Excès de vitesse : Les radars n’ont plus de frontières

Publié le 18/06/2012

Limités dans leur pays à 110 km/h sur autoroute depuis l’an dernier, les conducteurs espagnols qui avaient tendance à se défouler sur les axes français ne jouiront plus de l’impunité aux PV pour excès de vitesse. Même chose pour les Belges. Jusqu’alors, ces Européens qui se faisaient flasher en France n’étaient pas poursuivis, faute d’accès aux fichiers d’immatriculations.
Fin de cette situation à partir du 1er juillet prochain. L’agence nationale du traitement automatisé des infractions, l’Antai, aura accès aux fichiers belges et espagnols et pourra envoyer les PV dans la langue du pays concerné, comme c’est déjà le cas pour la Suisse et le Luxembourg. Les accords avec ces deux derniers pays ont permis de recouvrer les deux tiers des amendes.
Dans les deux sens

Les pouvoirs publics peuvent espérer d’importantes rentrées d’argent grâce à l’ouverture des frontières de fichiers : sur les 12 millions d’infractions que traite l’Antai chaque année en France, le quart sont le fait d’automobilistes étrangers, dont près d’un million pour les seuls Allemands (où la vitesse n’est pas limitée sur certaines de leurs autoroutes).

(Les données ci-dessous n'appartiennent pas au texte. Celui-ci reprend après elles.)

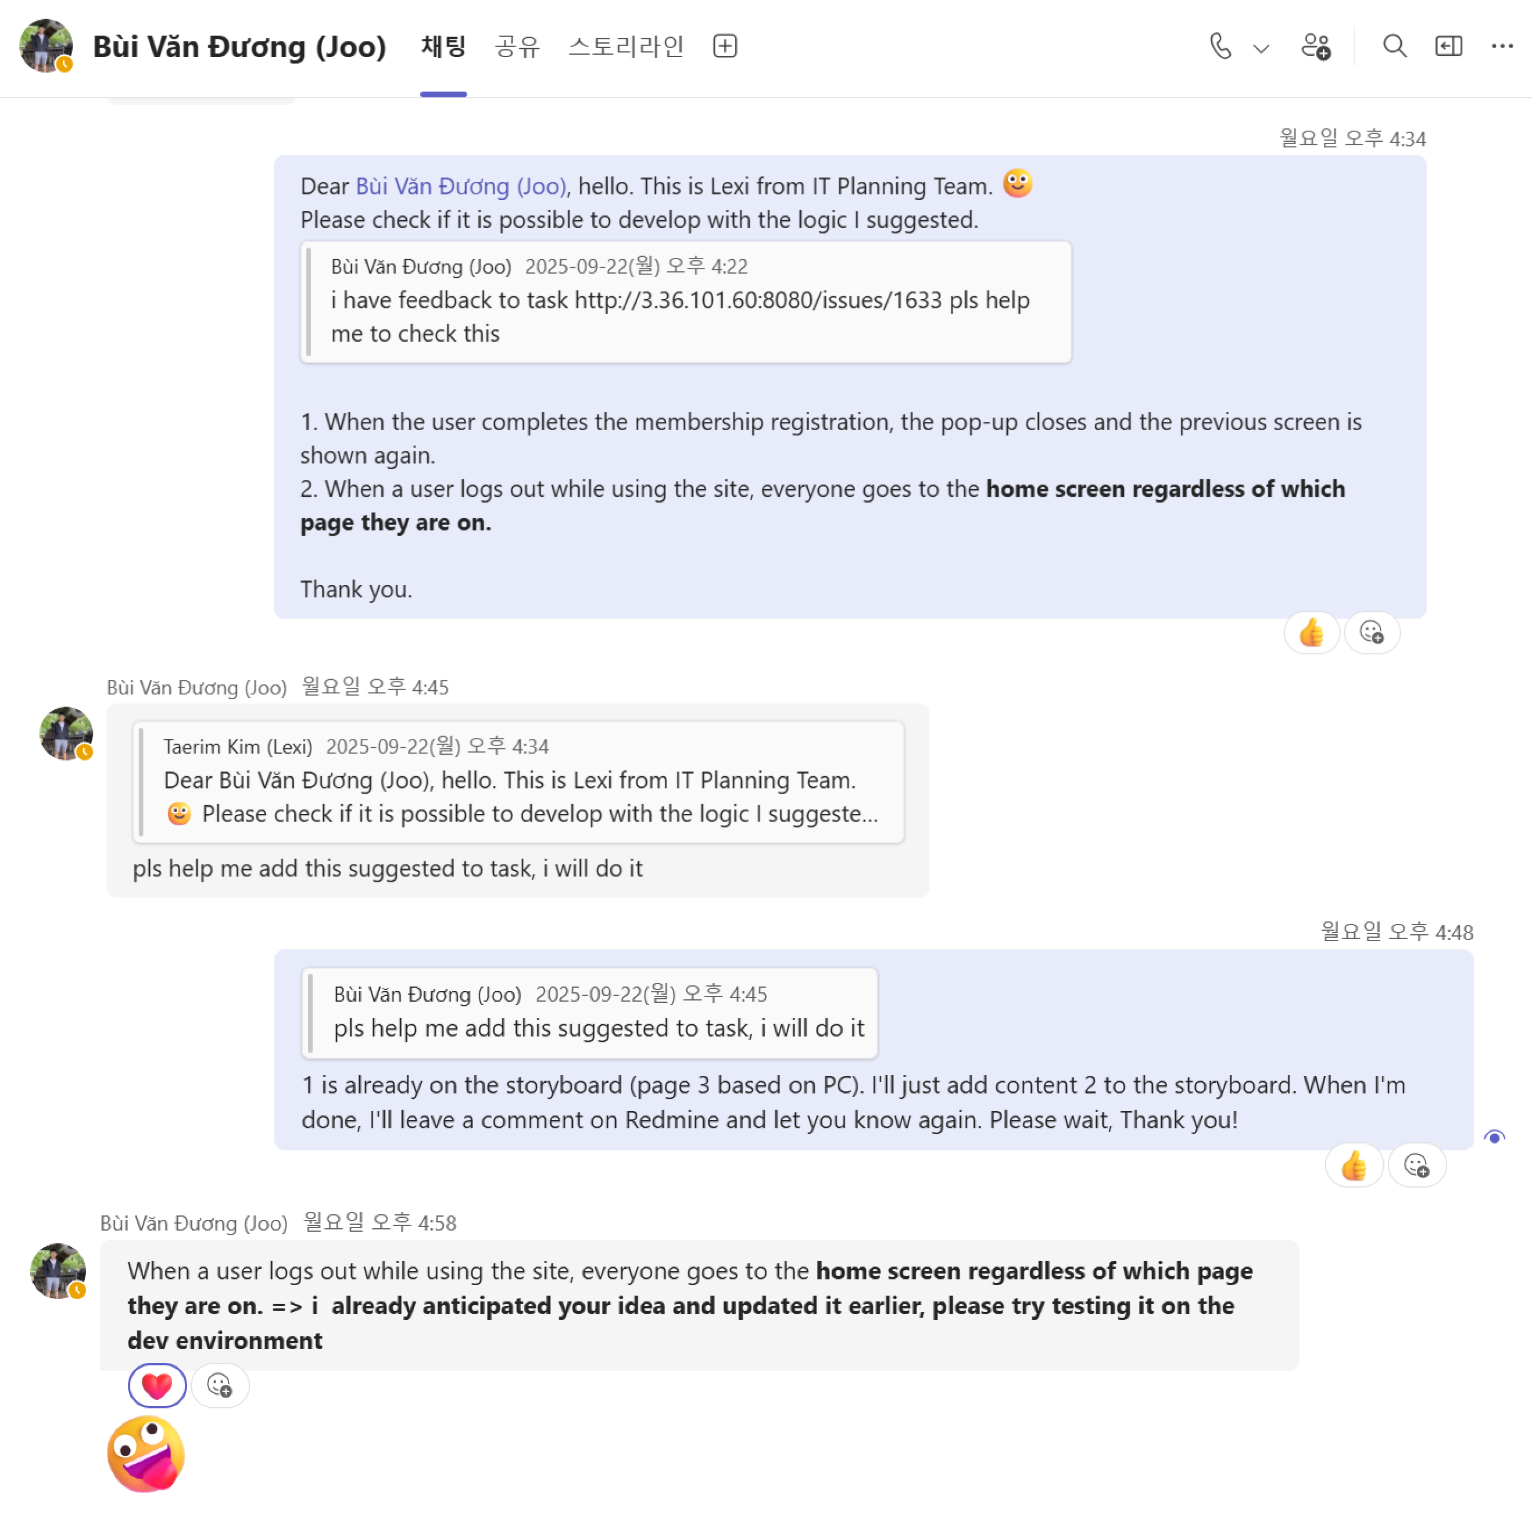Add emoji reaction to 4:48 message
Screen dimensions: 1532x1535
pos(1416,1166)
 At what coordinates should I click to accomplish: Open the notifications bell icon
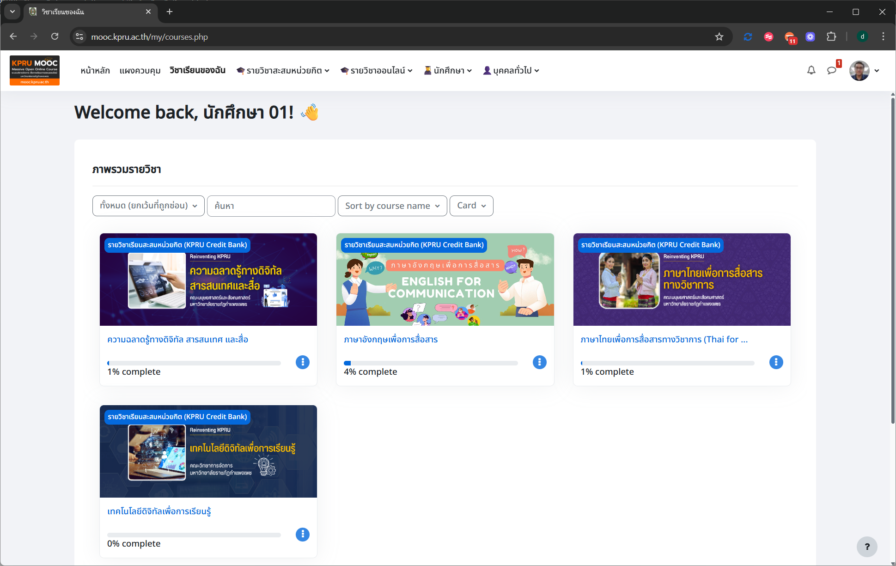811,70
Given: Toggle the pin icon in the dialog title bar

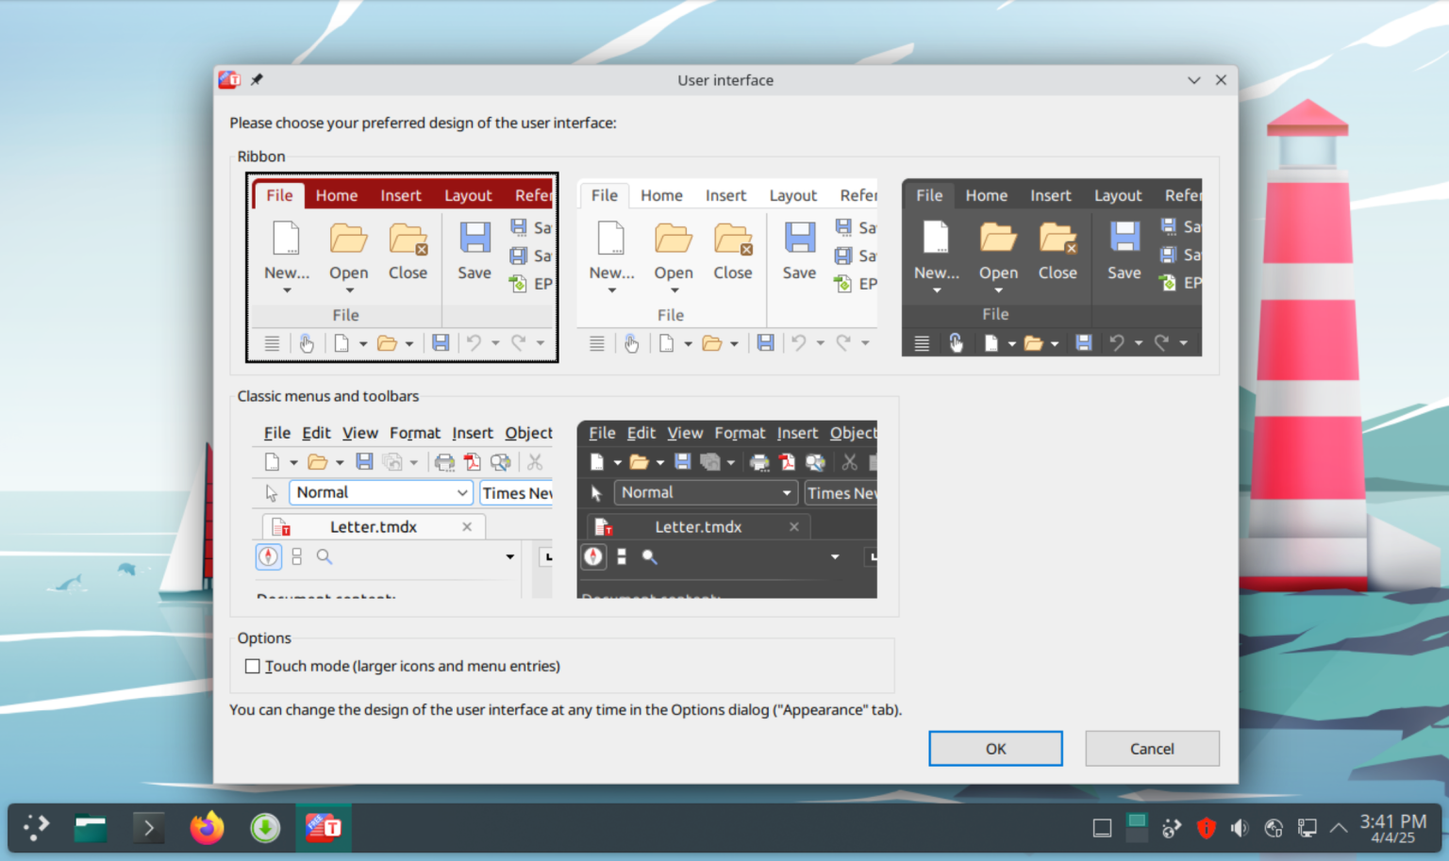Looking at the screenshot, I should (x=256, y=80).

La « levée de l’immunité » pour nos voisins sera aussi effective à la même date pour les conducteurs français à l’étranger, l’accord étant valable dans les deux sens. Pour ce qui est des tarifs, voici ce qui nous attend : un avertissement sans frais en Belgique pour un excès entre 120 et 132 km/h, 100€ au-delà ; en Espagne, ce sera 50€ sur les 10 premiers km de l’excès, 5€ par km au-delà. Attention aux abords de Barcelone !

Ces accords devancent une directive européenne qui doit entrer en application en 2013. Elle établit la liste de 8 infractions donnant lieu à des poursuites obligatoires dans l’Union.